Amazon has had the "Go" project in the works for quite a while. I saw it coming years ago - in successive drafts of the book, the topic went from a paragraph of "could-be" to a page of "coming soon." It sounded as loopy and absurd as many of the other things I wrote about early, like consumer tracking, food engineering for addiction and the dangers of big data. But then I saw ads for staffing Amazon's Go division last month... and here's the big reveal.

There's way too much to say about this to even try to make this a complete analysis or even informative essay, so I won't try in this pass. But this change, the elimination of the checkout, may have more effect on consumer spending resistance than many of the data- and behaviorally-driven changes in retailing before it. Oh... I don't mean it will improve consumer resistance. Quite the opposite.
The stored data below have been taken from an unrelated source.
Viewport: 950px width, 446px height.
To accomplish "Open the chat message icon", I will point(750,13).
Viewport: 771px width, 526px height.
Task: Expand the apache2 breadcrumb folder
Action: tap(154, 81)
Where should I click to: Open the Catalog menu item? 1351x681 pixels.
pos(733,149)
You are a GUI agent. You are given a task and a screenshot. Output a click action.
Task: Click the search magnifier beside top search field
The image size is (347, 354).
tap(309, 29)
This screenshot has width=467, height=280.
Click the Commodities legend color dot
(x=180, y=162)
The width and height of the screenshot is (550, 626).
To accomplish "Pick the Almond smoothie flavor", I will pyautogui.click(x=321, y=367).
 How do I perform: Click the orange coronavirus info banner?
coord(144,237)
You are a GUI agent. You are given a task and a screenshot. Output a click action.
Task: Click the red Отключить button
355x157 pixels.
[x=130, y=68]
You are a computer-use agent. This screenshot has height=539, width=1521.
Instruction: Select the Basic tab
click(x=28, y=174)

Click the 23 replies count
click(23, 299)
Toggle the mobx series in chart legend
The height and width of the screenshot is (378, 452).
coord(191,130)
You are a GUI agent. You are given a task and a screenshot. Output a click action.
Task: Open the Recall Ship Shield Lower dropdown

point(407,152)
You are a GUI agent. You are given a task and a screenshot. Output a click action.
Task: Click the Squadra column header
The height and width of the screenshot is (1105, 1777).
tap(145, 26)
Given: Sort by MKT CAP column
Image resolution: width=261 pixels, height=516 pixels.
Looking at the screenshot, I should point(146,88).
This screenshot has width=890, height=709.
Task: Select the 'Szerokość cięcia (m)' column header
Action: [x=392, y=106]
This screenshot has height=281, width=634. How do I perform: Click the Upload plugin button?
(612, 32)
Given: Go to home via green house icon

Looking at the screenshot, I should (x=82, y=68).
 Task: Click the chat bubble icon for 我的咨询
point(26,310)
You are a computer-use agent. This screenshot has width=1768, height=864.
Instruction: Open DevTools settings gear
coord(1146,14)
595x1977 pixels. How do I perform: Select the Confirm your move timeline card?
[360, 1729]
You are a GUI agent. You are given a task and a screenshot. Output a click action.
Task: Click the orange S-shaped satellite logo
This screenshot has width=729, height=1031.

When everything is "free," when there's no universal and formal moment of reckoning store choices with the reality of cost... we're looking at pure hindbrain to wallet spending, free of (enough) conscious, rational consideration.

Which, of course, is nirvana for retailers. That pesky resistance of consumers, their stubbornness at not making SeeWantBuy their operating principle, has vexed marketers and sellers for generations. Now, as I noted in the developing book, we're even closer to the marketing ideal of SeeBuy, with "Want" just automatic and assumed.

This is too depressing, so let's close out with an old joke I eventually worked into the book draft and will now probably relegate to a footnote.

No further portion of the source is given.